Most years, we'd be on board with this. Patrick is a Timberwolves fan and the pure insanity that Kahn has shown over the years is enough to make anyone's blood boil. But this season was different. Kahn almost appeared intelligent in his moves. And for once, Wolves fans had hope. Of course, injuries stole that dream. And with moves like keeping David Kahn after years of ineptitude, only to fire him when he finally makes good moves, I can only say that Wolves fans should not feel that happy.
Kahn was a really good GM this year
Patrick did a great post about David Kahn's good moves this season. It boiled down to the following:
- Ditching Darko and Wes Johnson was really really good.
- Getting Andrei Kirilenko was really really good.
- Instead of wasting a draft pick, getting Budinger was really really good.
- Stiemsma was a good pickup.
And, it should be noted that all of these moves occured before the season started. And all of these were really smart moves. With a decent core of Ridnour, Rubio, Love and Pekoviv, it looked like Kahn had finally surrounded them with the pieces to compete. Patrick said the upper limit could even by 57 games!
Injuries matter!
I often hear people say injuries in the NBA aren't an excuse. All teams have them and the good teams perservere. With all due respect, that's false on so many levels. First, some players matter more than others. If Chris Bosh goes down, the Heat can still win in the playoffs. In LeBron goes down, are they still favorites in the finals? Second, if a team has injuries to many major players, then it will definitely matter. It's hard enough for a team to pay for a good 5-10 players to win. To expect them to have another 5-10 in waiting on the off chance of major injuries is insane. Let's review that by the way
- Andrei Kirilenko - missed 18 games
- Nikola Pekovic - missed 20 games
- Ricky Rubio - missed 25 games
- Chase Budinger - missed 59 games
- Kevin Love - missed 64 games
We were excited the Wolves finally had multiple top tier players (Kirilenko, Pekovic and Love) and each of them missed a quarter of the season. Love was the major star pulling the Wolves and he went down practically the whoel season. Rubio and Budinger were supposed to help even out this great core. Budinger was lost the whole season and Rubio was out for over a quarter. Patrick's math had this as a very good team. Let's revise it:
[Great Team] - [Star Player] - [1/4 of season for good players] - [Chase Budinger] = [33 Win Team]

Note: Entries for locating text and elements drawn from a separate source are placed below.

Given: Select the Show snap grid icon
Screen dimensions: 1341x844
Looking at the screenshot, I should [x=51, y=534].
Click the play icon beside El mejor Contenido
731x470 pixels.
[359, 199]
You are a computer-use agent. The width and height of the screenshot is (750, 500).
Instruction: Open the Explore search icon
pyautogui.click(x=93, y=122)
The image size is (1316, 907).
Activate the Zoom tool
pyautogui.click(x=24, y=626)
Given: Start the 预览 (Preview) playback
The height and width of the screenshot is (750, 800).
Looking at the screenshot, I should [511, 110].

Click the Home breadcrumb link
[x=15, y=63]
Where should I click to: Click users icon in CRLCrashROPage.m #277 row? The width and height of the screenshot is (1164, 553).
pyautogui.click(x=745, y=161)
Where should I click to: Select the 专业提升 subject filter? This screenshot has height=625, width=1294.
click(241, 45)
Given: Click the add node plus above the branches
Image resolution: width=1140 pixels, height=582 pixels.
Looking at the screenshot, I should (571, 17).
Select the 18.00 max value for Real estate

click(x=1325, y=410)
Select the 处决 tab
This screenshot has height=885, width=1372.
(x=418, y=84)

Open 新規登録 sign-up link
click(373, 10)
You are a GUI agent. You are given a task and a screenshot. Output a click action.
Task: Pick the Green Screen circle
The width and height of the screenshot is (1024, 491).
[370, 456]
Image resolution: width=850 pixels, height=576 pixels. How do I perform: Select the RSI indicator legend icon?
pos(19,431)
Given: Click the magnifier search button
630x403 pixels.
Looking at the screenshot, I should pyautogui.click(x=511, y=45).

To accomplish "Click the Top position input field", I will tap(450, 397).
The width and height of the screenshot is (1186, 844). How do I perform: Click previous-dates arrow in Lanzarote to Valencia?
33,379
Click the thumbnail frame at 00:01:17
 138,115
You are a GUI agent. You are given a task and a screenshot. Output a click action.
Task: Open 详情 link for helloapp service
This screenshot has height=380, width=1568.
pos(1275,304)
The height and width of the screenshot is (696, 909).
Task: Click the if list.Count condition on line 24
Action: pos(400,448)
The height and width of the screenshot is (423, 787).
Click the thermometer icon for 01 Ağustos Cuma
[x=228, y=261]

It actually seems to line up!
Good decisions that didn't work out
I'd like to point to three decisions that Kahn did this year that seem poor in hindsight but I think were good. Kahn signed Alexey Shved, who played terribly. He signed Greg Stiemsma, who played terribly, and he signed Brandon Roy, who didn't play. So, clearly he messed up, right? No!
Shved is a young player and Kahn signed him for three million a season. Now, maybe he never pans out, but he's young, affordable and his contract was only for three years. Stiemsma played very well in short minutes for the Celtics last season. Kahn signed him for two years for less than five million. Again, young, affordable, possible high ceiling, and short contract. Roy was once very good. Now, it was unlikely he'd return to form. That said, Kahn signed him for five million a season and only one season was guaranteed (based on health). It was a gamble. I risk five million. If I'm right even a small percentage of the time I get a star player. If I'm wrong, I only lose one season of cap space and less than the mid-level exception.
These are great decisions by a GM. We want our GMs to make affordable gambles that have high upside and low downside. Combined these three players cost as much as one season of Beasley cost the Wolves! And if any of them pan out, it's definitely worth it.
Grade decisions not outcomes
The fact that the Wolves waited until the end of the season to fire Kahn shows the major problem. Now, maybe the Wolves just wanted his contract to run out because they didn't want to waste any more money on GMs. But that's the sunk cost fallacy, which Patrick has explained runs rampant in the NBA. The truth is that the Wolves are upset they lost and want to blame someone. Blaming Kahn in prior seasons would have made so much sense. But, if they were going to fire Kahn over that, then they should have done so before this season started! If a season of making the completely right moves was not going to save his job, then why keep him around? The truth is sad. Teams don't understand what wins games and as such are poor at evaluating decisions. And as long as that's true of the Wolves, they'll rely on luck to win games. Of course, that strategy has oddly worked out occasionally for them.